老北京的胡同早晨总是安静的,尤其冬天,天刚蒙蒙亮,街角还没出摊,只有零星几个老人提着保温壶遛弯。梁天就住在这片老平房里,66岁了,一个人,没孩子,也没再娶。每天早上七点多出门,买俩包子配豆浆,顺道去“梁家菜”看看灶上的火候。那家小馆子不大,十来张桌子,墙上还贴着《我爱我家》的剧照,有眼熟的客人进来,会笑着喊一句:“贾志新,今儿炖肉不?”
可谁又知道,这个整天笑呵呵端盘子的老头,心里压着一道跨了二十多年的坎。
2001年那阵子,梁家接连走了两个人。先是父亲范荣康病逝,没几天,大哥梁左也突发心脏病没了。梁左是谁啊?《我爱我家》的主笔,全剧的灵魂,多少句经典台词从他笔下蹦出来,一句“改革春风吹满地”,全国人民都能接下半段。可谁能想到,人走后翻出一摞欠条,本金加利滚利,整整400万。20年前的400万,搁现在也得顶上千万了。
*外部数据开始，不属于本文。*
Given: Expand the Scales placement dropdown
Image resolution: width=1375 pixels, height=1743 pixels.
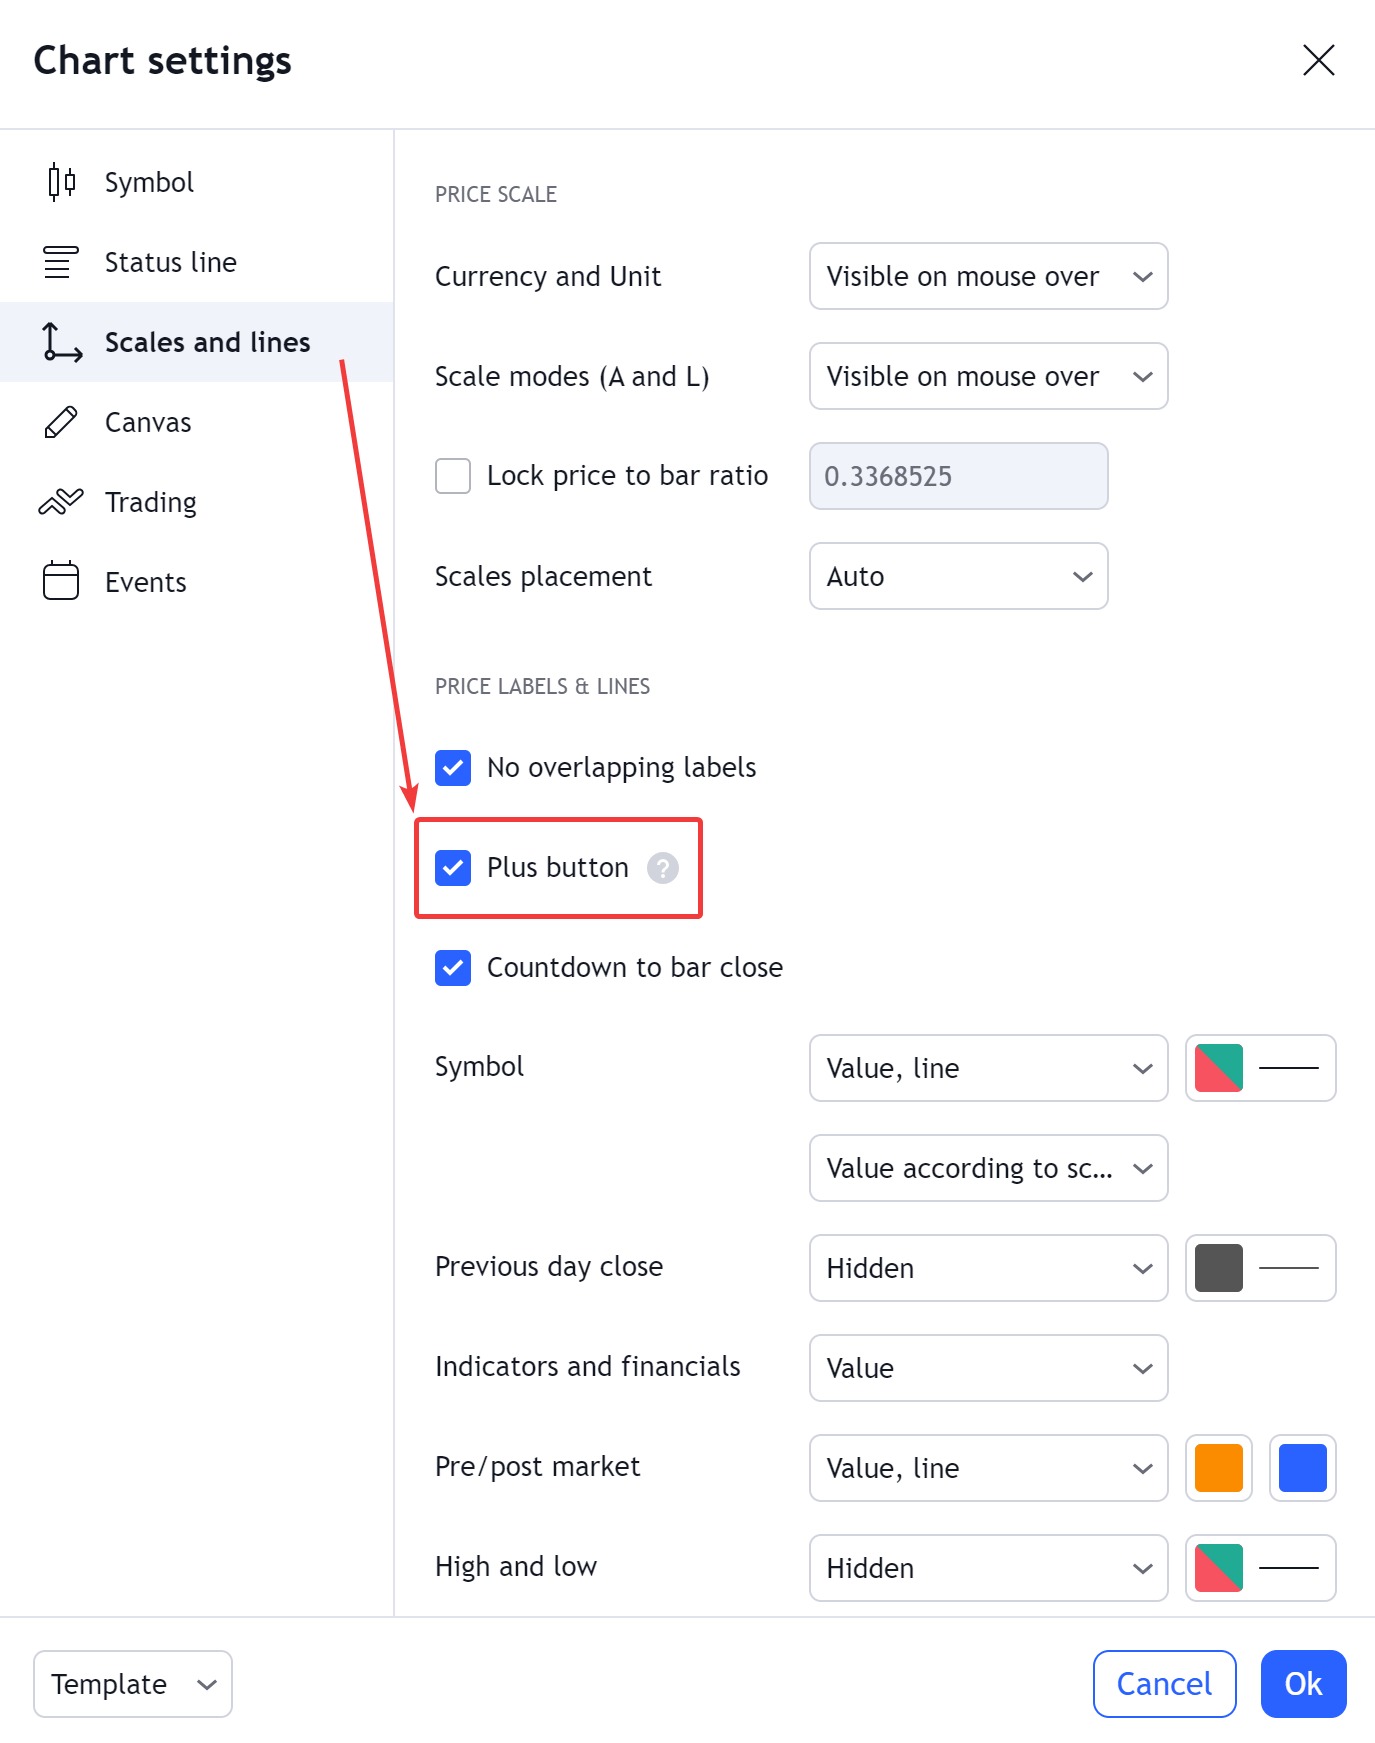Looking at the screenshot, I should click(957, 576).
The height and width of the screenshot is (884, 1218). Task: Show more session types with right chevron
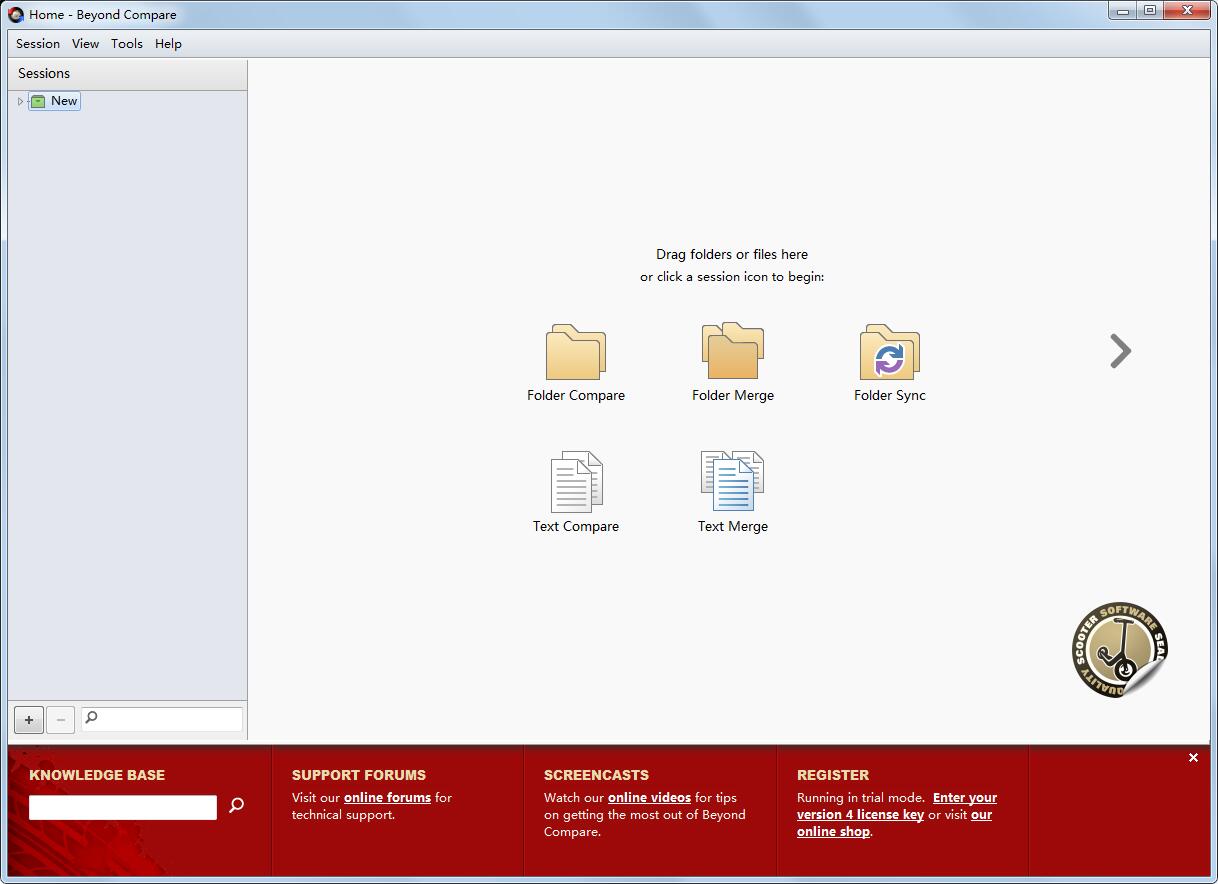pos(1120,351)
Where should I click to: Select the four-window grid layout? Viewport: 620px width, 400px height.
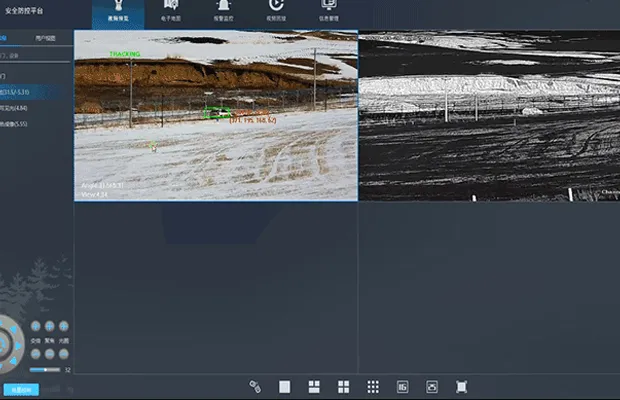click(x=343, y=386)
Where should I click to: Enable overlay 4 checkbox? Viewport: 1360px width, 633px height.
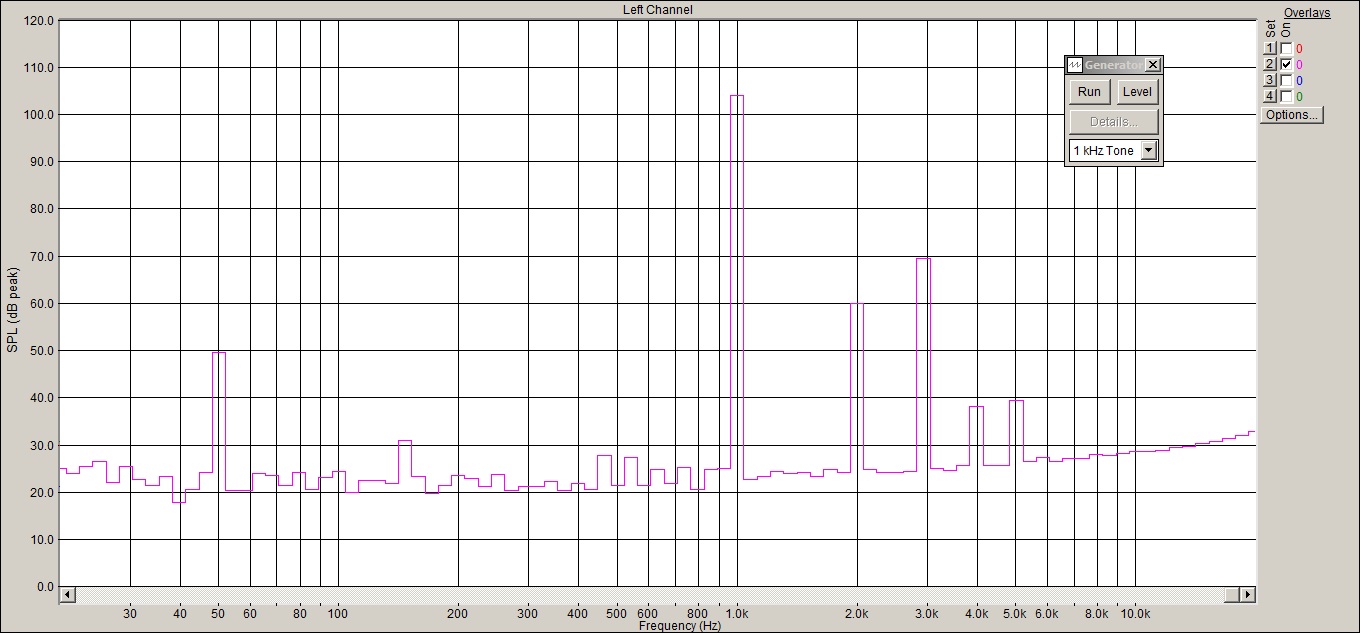click(1286, 96)
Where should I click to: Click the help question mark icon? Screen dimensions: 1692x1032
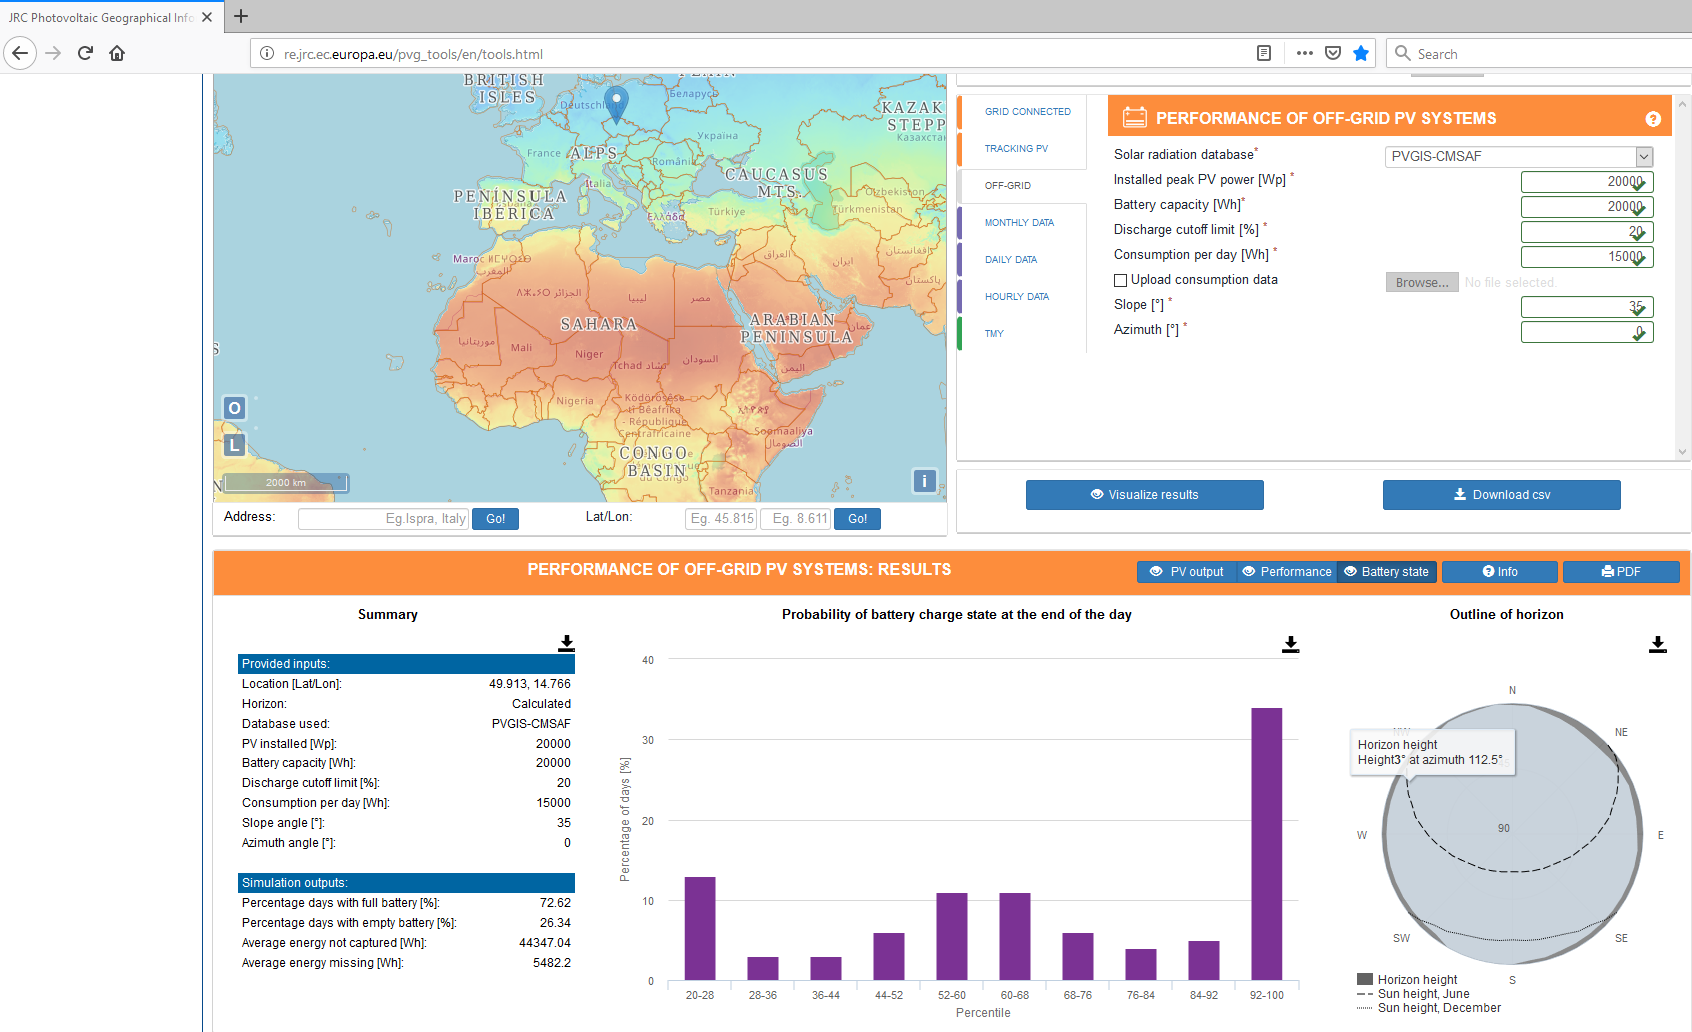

债主找上门的时候,梁天正守着母亲和大哥留下的小女孩。电话天天响,门口天天有人堵,说要拿房子抵债。他没多想,直接回了一句:“我哥欠的,我还。”话是说了,可那时候他片约不多,拍一部戏挣不了几十万。怎么办?能接的戏全接,不管角色大小,龙套也上。白天在剧组晒得黝黑,夜里收工骑自行车去餐馆,洗菜、炒菜、结账,忙到凌晨两点是常事。
有次拍夜戏,零下几度,他穿着单衣演哭戏,真眼泪混着冷风往下淌。收工时腿一软,直接栽地上了。工友扶他起来,劝他悠着点,他摆摆手说:“没事,睡一觉就好。”那几年,他瘦了二十多斤,头发白了一半,朋友见了都认不出。但一笔笔钱还出去,账本一页页翻过,硬是把400万分文不差地清了。
这事儿搁谁身上都算义薄云天。可梁天自己清楚,比还债更沉的,是另一件事——宋丹丹。
拍《我爱我家》那会儿,剧组像一家子。英达是导演,宋丹丹是主演兼他老婆,梁左是编剧,梁天演贾志新,妹妹梁欢也在编剧组。关系近到什么程度?吃饭都一块儿,过年也聚。宋丹丹那时候常夸梁天靠谱,说他是圈里少有的实诚人。
后来梁天发现不对劲了。妹妹梁欢和英达走得越来越近,私下说话的眼神都不对。他急了,私下拉梁欢谈,说英达有家,宋丹丹对你不薄,你这样会毁了所有人。他还去找过英达,话都说到了那份上,可两人跟听不见似的。纸包不住火,宋丹丹最后知道了,婚姻没保住,离了婚,英达转头娶了梁欢。
那阵子,宋丹丹在剧组还能笑着对镜头讲台词,背后却天天哭。梁天见了她绕着走,连一句“吃了吗”都不敢问。他觉得是自己没管住妹妹,对不起这个曾经称兄道弟的朋友。梁欢结婚那天,他没去,算是最后一点态度。
更让他难受的是,宋丹丹从没怪过他。他家餐馆生意最差那阵,她带着一帮朋友来吃饭,大声吆喝:“梁天做的红烧肉,绝了!”明明该暖,他心里却更冷。他知道,这不是捧场,是宽容,而这份宽容,他受不住。
直到2011年,宋丹丹演话剧,梁天去后台探班。走廊上一碰面,他转身想躲,结果她先喊住了他:“天儿!”接着一个大抱,一句话砸下来:“这么多年了,这事儿跟你有什么关系呢?”他当时就愣住了,眼眶一热,啥也没说出来,只死死回抱住她。
从那以后,两人见了面能打招呼了,偶尔还能说两句闲话。可梁天心里明白,那份愧,还在。它不说话,也不闹,就静静搁在那儿,像老屋墙角那坛没开封的酒,味道藏得越久,越上头。
现在他每天照常遛弯、做饭、听戏。谁问他为啥不搬,不找人搭伙,他就笑笑:“习惯了。”胡同口的阳光斜照进来,落在那张挂着旧剧照的墙上,恍惚间,好像还能听见一句熟悉的贫嘴:“哎哟,这日子,过得还挺瓷实。”